Records from a dataset –
+===+

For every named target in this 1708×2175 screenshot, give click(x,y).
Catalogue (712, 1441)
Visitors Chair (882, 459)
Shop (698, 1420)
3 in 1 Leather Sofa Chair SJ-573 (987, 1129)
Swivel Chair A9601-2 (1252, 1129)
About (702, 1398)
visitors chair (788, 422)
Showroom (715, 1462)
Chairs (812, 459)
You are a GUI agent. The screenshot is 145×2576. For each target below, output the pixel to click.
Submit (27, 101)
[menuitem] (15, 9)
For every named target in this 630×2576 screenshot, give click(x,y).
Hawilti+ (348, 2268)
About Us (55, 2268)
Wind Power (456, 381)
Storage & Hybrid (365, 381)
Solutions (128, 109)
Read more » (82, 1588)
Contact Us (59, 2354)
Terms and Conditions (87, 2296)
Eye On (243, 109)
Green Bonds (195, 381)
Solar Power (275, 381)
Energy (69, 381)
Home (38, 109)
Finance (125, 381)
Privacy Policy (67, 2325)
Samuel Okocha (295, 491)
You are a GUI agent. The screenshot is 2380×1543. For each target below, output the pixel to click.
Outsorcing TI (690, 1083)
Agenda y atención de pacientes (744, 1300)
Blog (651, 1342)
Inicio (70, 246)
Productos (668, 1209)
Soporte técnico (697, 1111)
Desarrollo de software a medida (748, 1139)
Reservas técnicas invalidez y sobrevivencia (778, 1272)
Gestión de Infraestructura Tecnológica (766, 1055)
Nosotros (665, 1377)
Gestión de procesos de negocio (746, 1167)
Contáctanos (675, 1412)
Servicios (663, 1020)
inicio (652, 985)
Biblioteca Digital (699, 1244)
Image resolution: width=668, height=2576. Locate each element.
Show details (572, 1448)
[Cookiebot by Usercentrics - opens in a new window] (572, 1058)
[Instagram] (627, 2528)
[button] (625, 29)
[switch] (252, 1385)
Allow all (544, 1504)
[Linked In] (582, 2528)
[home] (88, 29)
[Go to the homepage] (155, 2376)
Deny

+===+

Problem – All that is wanted is the line with "[button] (625, 29)" and every later line in the entries, reproduced exactly.

Final answer –
[button] (625, 29)
[switch] (252, 1385)
Allow all (544, 1504)
[Linked In] (582, 2528)
[home] (88, 29)
[Go to the homepage] (155, 2376)
Deny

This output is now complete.